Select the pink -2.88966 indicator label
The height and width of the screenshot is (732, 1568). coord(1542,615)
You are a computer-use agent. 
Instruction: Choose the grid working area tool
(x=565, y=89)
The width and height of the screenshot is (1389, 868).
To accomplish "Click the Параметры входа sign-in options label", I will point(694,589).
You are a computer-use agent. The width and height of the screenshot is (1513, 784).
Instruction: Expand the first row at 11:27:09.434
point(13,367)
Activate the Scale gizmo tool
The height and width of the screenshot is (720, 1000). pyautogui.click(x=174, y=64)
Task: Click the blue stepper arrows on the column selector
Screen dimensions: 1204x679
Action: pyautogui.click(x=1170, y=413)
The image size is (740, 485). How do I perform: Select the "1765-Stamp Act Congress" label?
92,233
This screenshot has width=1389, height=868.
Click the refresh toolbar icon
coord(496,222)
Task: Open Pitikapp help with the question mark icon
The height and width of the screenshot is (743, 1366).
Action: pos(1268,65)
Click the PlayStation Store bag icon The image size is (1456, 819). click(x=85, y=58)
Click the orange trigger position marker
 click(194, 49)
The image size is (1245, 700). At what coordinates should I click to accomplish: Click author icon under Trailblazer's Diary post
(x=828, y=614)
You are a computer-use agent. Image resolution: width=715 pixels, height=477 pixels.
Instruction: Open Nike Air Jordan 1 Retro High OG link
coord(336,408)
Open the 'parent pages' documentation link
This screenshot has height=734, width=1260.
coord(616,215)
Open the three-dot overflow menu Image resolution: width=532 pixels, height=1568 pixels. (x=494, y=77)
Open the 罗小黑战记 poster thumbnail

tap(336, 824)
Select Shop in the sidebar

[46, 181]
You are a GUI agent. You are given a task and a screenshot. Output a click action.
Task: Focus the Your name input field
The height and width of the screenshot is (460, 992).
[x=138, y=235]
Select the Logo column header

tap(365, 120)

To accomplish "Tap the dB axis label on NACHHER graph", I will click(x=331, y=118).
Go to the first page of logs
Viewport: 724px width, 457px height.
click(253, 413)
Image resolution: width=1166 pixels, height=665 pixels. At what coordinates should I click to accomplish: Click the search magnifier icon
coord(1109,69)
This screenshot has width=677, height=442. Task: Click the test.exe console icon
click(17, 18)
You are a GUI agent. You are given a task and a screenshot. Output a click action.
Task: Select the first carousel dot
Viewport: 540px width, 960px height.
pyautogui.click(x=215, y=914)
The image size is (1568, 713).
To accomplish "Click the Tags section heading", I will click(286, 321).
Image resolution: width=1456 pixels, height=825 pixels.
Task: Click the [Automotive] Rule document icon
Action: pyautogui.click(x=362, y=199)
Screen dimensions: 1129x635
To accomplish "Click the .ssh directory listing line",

* * * * * * * * *

# Stated problem
Count the lines in the entries above that contain the string "Open" and give only that number.

# Result of the exercise
5